Return each line of the listing in which the word "below" appears.
[Task material — start]
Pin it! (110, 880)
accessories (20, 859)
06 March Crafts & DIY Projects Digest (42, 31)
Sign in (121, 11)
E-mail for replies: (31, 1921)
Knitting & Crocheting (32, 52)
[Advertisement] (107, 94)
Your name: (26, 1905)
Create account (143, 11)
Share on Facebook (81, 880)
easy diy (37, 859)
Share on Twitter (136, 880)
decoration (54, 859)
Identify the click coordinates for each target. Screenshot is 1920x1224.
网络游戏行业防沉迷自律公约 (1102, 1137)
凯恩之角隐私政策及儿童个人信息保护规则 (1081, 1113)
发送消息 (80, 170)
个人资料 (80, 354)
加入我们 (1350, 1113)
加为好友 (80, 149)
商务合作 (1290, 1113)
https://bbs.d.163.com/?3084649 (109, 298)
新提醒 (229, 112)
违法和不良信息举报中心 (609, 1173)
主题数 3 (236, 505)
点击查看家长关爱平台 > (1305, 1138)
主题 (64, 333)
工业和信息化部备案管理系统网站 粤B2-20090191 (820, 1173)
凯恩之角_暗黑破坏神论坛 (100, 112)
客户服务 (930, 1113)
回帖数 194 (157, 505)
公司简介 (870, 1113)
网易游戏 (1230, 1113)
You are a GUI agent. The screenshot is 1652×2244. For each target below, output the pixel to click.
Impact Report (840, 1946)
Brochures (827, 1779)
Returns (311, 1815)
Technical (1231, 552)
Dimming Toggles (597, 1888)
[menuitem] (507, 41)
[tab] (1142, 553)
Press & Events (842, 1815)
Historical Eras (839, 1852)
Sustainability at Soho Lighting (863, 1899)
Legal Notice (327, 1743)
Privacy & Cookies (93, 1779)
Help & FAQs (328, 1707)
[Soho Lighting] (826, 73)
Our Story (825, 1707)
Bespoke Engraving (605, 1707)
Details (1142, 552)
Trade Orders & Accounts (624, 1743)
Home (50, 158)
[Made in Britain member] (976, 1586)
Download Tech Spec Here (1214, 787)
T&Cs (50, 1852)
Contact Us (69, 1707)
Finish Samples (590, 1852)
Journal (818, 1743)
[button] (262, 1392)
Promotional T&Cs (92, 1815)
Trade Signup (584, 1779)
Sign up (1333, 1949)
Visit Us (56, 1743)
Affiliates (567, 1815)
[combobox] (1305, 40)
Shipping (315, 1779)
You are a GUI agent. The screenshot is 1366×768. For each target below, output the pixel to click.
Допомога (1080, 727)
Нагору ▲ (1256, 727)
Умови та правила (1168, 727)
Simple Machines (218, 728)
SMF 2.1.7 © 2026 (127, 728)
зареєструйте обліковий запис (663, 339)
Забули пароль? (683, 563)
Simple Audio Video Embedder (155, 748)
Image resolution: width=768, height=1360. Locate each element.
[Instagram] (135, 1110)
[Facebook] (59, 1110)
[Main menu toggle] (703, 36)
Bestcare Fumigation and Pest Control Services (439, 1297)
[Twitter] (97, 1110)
[Task material — finish]
Output for this exercise:
You are a GUI agent. The screenshot is 1652×2244. For each target below, output the pixel to click.
You are a GUI agent. The screenshot is 1366×768. For each target below, output the pixel to click.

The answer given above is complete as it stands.